Keep the existing step-2 parity behavior for sockets using the netns range,
so the default bind/connect separation remains unchanged.
[1] https://lore.kernel.org/r/20231214192939.1962891-3-edumazet@google.com
Suggested-by: Eric Dumazet <edumazet@google.com>
Signed-off-by: luoxuanqiang <luoxuanqiang@kylinos.cn>
---
net/ipv4/inet_connection_sock.c | 20 +++++++++++++-------
1 file changed, 13 insertions(+), 7 deletions(-)
diff --git a/net/ipv4/inet_connection_sock.c b/net/ipv4/inet_connection_sock.c
index 56902bba54838..ad8af70c92ca3 100644
--- a/net/ipv4/inet_connection_sock.c
+++ b/net/ipv4/inet_connection_sock.c
@@ -323,13 +323,16 @@ inet_csk_find_open_port(const struct sock *sk, struct inet_bind_bucket **tb_ret,
struct inet_bind2_bucket *tb2;
struct inet_bind_bucket *tb;
u32 remaining, offset;
+ bool local_ports;
bool relax = false;
+ int step;
l3mdev = inet_sk_bound_l3mdev(sk);
ports_exhausted:
attempt_half = (sk->sk_reuse == SK_CAN_REUSE) ? 1 : 0;
other_half_scan:
- inet_sk_get_local_port_range(sk, &low, &high);
+ local_ports = inet_sk_get_local_port_range(sk, &low, &high);
+ step = local_ports ? 1 : 2;
high++; /* [32768, 60999] -> [32768, 61000[ */
if (high - low < 4)
attempt_half = 0;
@@ -342,18 +345,19 @@ inet_csk_find_open_port(const struct sock *sk, struct inet_bind_bucket **tb_ret,
low = half;
}
remaining = high - low;
- if (likely(remaining > 1))
+ if (!local_ports && remaining > 1)
remaining &= ~1U;
offset = get_random_u32_below(remaining);
/* __inet_hash_connect() favors ports having @low parity
* We do the opposite to not pollute connect() users.
*/
- offset |= 1U;
+ if (!local_ports)
+ offset |= 1U;
other_parity_scan:
port = low + offset;
- for (i = 0; i < remaining; i += 2, port += 2) {
+ for (i = 0; i < remaining; i += step, port += step) {
if (unlikely(port >= high))
port -= remaining;
if (inet_is_local_reserved_port(net, port))

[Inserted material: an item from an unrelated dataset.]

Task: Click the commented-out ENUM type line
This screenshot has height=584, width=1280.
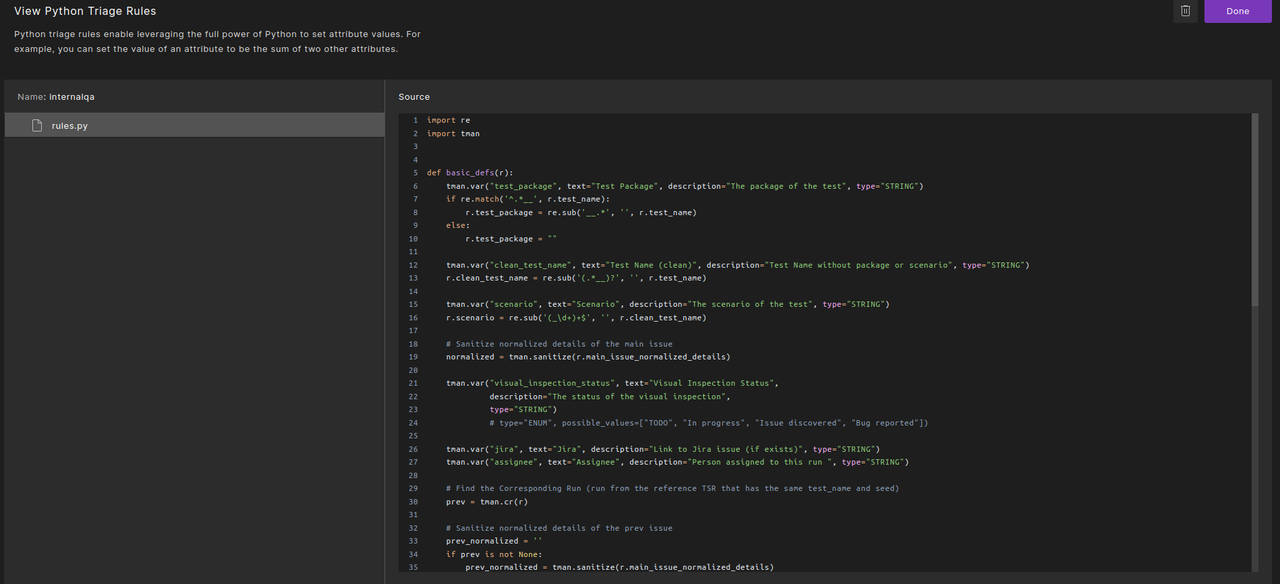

@@ -384,9 +388,11 @@ inet_csk_find_open_port(const struct sock *sk, struct inet_bind_bucket **tb_ret,
cond_resched();
}
- offset--;
- if (!(offset & 1))
- goto other_parity_scan;
+ if (!local_ports) {
+ offset--;
+ if (!(offset & 1))
+ goto other_parity_scan;
+ }
if (attempt_half == 1) {
/* OK we now try the upper half of the range */
--
2.43.0
^ permalink raw reply related [flat|nested] 3+ messages in thread
* Re: [PATCH net-next v1] tcp/dccp: avoid parity split for socket-local bind range
2026-06-26 9:38 [PATCH net-next v1] tcp/dccp: avoid parity split for socket-local bind range xuanqiang.luo
@ 2026-06-26 23:40 ` Kuniyuki Iwashima
2026-06-27 1:59 ` luoxuanqiang
0 siblings, 1 reply; 3+ messages in thread
From: Kuniyuki Iwashima @ 2026-06-26 23:40 UTC (permalink / raw)
To: xuanqiang.luo
Cc: Eric Dumazet, Neal Cardwell, netdev, David S . Miller,
Jakub Kicinski, Paolo Abeni, Simon Horman, luoxuanqiang
On Fri, Jun 26, 2026 at 2:40 AM <xuanqiang.luo@linux.dev> wrote:
>
> From: luoxuanqiang <luoxuanqiang@kylinos.cn>
>
> IP_LOCAL_PORT_RANGE lets applications override the netns ephemeral port
> range on a per-socket basis. __inet_hash_connect() already treats such a
> range as an explicit application partition and scans it with step 1 [1].
>
> Do the same in inet_csk_find_open_port():
What's the use case of IP_LOCAL_PORT_RANGE + bind(, 0)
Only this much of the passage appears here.